- WHAT THIS TASK INVOLVES
Copy out the whole listing below exactly.

───

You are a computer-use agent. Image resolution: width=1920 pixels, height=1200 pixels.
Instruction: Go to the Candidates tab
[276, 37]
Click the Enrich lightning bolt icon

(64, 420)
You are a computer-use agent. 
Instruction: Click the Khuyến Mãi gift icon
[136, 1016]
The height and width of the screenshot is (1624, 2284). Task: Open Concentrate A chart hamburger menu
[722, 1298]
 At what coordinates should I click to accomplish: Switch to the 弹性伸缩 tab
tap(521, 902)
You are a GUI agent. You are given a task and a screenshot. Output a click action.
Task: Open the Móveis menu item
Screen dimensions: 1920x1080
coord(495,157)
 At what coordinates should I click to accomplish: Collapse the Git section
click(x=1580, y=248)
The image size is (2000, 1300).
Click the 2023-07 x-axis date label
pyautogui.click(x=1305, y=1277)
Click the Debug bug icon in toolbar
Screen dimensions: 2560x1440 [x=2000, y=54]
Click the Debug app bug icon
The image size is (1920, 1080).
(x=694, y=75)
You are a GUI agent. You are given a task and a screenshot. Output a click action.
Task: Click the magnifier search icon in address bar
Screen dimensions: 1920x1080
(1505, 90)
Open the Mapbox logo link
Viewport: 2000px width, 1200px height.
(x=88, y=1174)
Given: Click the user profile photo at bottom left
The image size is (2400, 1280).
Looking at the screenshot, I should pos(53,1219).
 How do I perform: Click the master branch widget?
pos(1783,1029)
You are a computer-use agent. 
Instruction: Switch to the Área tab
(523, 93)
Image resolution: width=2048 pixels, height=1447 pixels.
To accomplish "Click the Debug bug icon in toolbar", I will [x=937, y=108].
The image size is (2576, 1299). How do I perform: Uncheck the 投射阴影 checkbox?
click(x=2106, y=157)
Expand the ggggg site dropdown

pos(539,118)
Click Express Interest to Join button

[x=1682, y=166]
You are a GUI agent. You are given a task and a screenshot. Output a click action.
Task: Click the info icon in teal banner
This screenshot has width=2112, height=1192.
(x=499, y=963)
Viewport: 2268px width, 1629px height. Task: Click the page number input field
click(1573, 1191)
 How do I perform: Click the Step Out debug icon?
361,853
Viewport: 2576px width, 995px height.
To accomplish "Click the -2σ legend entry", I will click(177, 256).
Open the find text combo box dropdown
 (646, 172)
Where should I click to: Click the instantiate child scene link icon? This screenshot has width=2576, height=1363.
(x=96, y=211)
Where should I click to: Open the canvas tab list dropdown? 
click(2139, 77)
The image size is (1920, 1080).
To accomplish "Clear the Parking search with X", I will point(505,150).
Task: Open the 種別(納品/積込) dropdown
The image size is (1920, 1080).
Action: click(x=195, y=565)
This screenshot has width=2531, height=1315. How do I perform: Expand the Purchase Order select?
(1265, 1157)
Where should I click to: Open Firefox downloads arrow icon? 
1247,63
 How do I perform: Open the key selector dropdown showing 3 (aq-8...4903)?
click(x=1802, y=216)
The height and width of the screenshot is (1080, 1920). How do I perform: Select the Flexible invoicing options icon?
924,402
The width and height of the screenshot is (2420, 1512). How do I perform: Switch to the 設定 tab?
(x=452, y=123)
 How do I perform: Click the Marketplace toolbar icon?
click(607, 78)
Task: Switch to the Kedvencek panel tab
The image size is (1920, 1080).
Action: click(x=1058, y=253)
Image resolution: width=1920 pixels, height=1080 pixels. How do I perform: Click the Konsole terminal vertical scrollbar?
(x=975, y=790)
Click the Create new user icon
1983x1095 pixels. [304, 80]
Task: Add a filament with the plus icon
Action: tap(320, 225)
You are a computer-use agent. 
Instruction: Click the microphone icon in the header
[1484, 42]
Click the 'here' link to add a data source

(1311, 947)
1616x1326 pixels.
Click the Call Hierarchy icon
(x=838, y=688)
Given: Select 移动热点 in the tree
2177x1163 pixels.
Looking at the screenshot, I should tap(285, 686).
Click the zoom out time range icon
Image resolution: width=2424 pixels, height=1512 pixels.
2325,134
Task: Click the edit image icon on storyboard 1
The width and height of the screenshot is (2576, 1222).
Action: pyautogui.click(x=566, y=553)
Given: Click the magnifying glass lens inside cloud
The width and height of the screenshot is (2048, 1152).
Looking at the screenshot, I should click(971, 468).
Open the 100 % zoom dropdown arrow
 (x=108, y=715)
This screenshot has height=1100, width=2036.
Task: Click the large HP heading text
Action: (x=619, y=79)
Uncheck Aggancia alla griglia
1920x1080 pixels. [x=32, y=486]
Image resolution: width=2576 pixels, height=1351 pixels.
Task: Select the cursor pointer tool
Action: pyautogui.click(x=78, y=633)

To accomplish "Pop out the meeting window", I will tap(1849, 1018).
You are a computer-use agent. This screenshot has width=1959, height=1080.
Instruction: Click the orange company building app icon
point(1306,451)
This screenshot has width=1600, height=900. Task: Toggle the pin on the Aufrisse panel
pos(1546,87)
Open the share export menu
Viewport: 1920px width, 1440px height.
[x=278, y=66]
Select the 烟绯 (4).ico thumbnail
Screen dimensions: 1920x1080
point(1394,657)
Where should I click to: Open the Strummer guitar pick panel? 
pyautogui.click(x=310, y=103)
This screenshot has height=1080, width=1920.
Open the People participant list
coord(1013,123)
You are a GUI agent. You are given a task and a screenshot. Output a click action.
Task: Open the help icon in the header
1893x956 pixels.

───

- RESPONSE BELOW
You are a computer-use agent. Image resolution: width=1920 pixels, height=1200 pixels.
Instruction: Go to the Candidates tab
[276, 37]
Click the Enrich lightning bolt icon

(64, 420)
You are a computer-use agent. 
Instruction: Click the Khuyến Mãi gift icon
[136, 1016]
The height and width of the screenshot is (1624, 2284). Task: Open Concentrate A chart hamburger menu
[722, 1298]
 At what coordinates should I click to accomplish: Switch to the 弹性伸缩 tab
tap(521, 902)
You are a GUI agent. You are given a task and a screenshot. Output a click action.
Task: Open the Móveis menu item
Screen dimensions: 1920x1080
coord(495,157)
 At what coordinates should I click to accomplish: Collapse the Git section
click(x=1580, y=248)
The image size is (2000, 1300).
Click the 2023-07 x-axis date label
pyautogui.click(x=1305, y=1277)
Click the Debug bug icon in toolbar
Screen dimensions: 2560x1440 [x=2000, y=54]
Click the Debug app bug icon
The image size is (1920, 1080).
(x=694, y=75)
You are a GUI agent. You are given a task and a screenshot. Output a click action.
Task: Click the magnifier search icon in address bar
Screen dimensions: 1920x1080
(1505, 90)
Open the Mapbox logo link
Viewport: 2000px width, 1200px height.
(x=88, y=1174)
Given: Click the user profile photo at bottom left
The image size is (2400, 1280).
Looking at the screenshot, I should pos(53,1219).
 How do I perform: Click the master branch widget?
pos(1783,1029)
You are a computer-use agent. 
Instruction: Switch to the Área tab
(523, 93)
Image resolution: width=2048 pixels, height=1447 pixels.
To accomplish "Click the Debug bug icon in toolbar", I will [x=937, y=108].
The image size is (2576, 1299). How do I perform: Uncheck the 投射阴影 checkbox?
click(x=2106, y=157)
Expand the ggggg site dropdown

pos(539,118)
Click Express Interest to Join button

[x=1682, y=166]
You are a GUI agent. You are given a task and a screenshot. Output a click action.
Task: Click the info icon in teal banner
This screenshot has width=2112, height=1192.
(x=499, y=963)
Viewport: 2268px width, 1629px height. Task: Click the page number input field
click(1573, 1191)
 How do I perform: Click the Step Out debug icon?
361,853
Viewport: 2576px width, 995px height.
To accomplish "Click the -2σ legend entry", I will click(177, 256).
Open the find text combo box dropdown
 (646, 172)
Where should I click to: Click the instantiate child scene link icon? This screenshot has width=2576, height=1363.
(x=96, y=211)
Where should I click to: Open the canvas tab list dropdown? 
click(2139, 77)
The image size is (1920, 1080).
To accomplish "Clear the Parking search with X", I will point(505,150).
Task: Open the 種別(納品/積込) dropdown
The image size is (1920, 1080).
Action: click(x=195, y=565)
This screenshot has width=2531, height=1315. How do I perform: Expand the Purchase Order select?
(1265, 1157)
Where should I click to: Open Firefox downloads arrow icon? 
1247,63
 How do I perform: Open the key selector dropdown showing 3 (aq-8...4903)?
click(x=1802, y=216)
The height and width of the screenshot is (1080, 1920). How do I perform: Select the Flexible invoicing options icon?
924,402
The width and height of the screenshot is (2420, 1512). How do I perform: Switch to the 設定 tab?
(x=452, y=123)
 How do I perform: Click the Marketplace toolbar icon?
click(607, 78)
Task: Switch to the Kedvencek panel tab
The image size is (1920, 1080).
Action: click(x=1058, y=253)
Image resolution: width=1920 pixels, height=1080 pixels. How do I perform: Click the Konsole terminal vertical scrollbar?
(x=975, y=790)
Click the Create new user icon
1983x1095 pixels. [304, 80]
Task: Add a filament with the plus icon
Action: tap(320, 225)
You are a computer-use agent. 
Instruction: Click the microphone icon in the header
[1484, 42]
Click the 'here' link to add a data source

(1311, 947)
1616x1326 pixels.
Click the Call Hierarchy icon
(x=838, y=688)
Given: Select 移动热点 in the tree
2177x1163 pixels.
Looking at the screenshot, I should tap(285, 686).
Click the zoom out time range icon
Image resolution: width=2424 pixels, height=1512 pixels.
2325,134
Task: Click the edit image icon on storyboard 1
The width and height of the screenshot is (2576, 1222).
Action: pyautogui.click(x=566, y=553)
Given: Click the magnifying glass lens inside cloud
The width and height of the screenshot is (2048, 1152).
Looking at the screenshot, I should click(971, 468).
Open the 100 % zoom dropdown arrow
 (x=108, y=715)
This screenshot has height=1100, width=2036.
Task: Click the large HP heading text
Action: (x=619, y=79)
Uncheck Aggancia alla griglia
1920x1080 pixels. [x=32, y=486]
Image resolution: width=2576 pixels, height=1351 pixels.
Task: Select the cursor pointer tool
Action: pyautogui.click(x=78, y=633)

To accomplish "Pop out the meeting window", I will tap(1849, 1018).
You are a computer-use agent. This screenshot has width=1959, height=1080.
Instruction: Click the orange company building app icon
point(1306,451)
This screenshot has width=1600, height=900. Task: Toggle the pin on the Aufrisse panel
pos(1546,87)
Open the share export menu
Viewport: 1920px width, 1440px height.
[x=278, y=66]
Select the 烟绯 (4).ico thumbnail
Screen dimensions: 1920x1080
point(1394,657)
Where should I click to: Open the Strummer guitar pick panel? 
pyautogui.click(x=310, y=103)
This screenshot has height=1080, width=1920.
Open the People participant list
coord(1013,123)
You are a GUI agent. You are given a task and a screenshot. Output a click action.
Task: Open the help icon in the header
1893x956 pixels.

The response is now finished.